* INSTRUCTIONS FOR THE TASK:
Could you copy out the records below word for word, leaving out the pictures?

* SUPPLIED RECORDS:

-- START --

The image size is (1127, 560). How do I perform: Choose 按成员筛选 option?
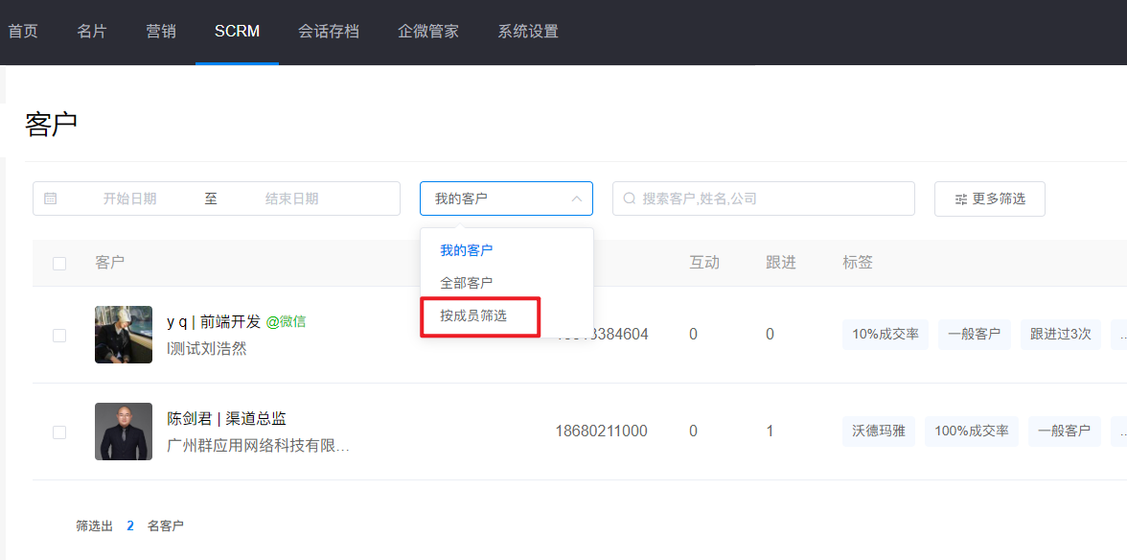point(473,315)
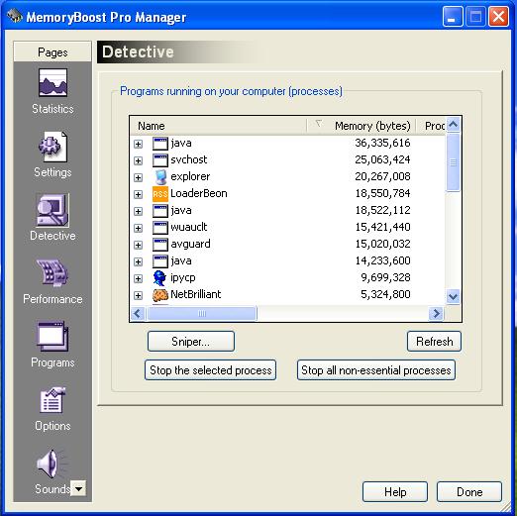Click the vertical scrollbar down arrow

click(x=454, y=296)
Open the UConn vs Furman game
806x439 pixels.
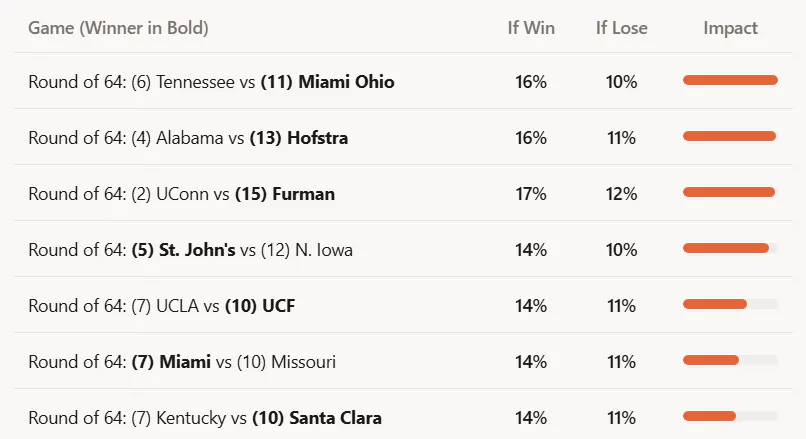tap(402, 193)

-- END --

* CORRECT OUTPUT:
The image size is (1127, 560). How do I perform: Choose 按成员筛选 option?
point(473,315)
Click the vertical scrollbar down arrow

click(x=454, y=296)
Open the UConn vs Furman game
806x439 pixels.
tap(402, 193)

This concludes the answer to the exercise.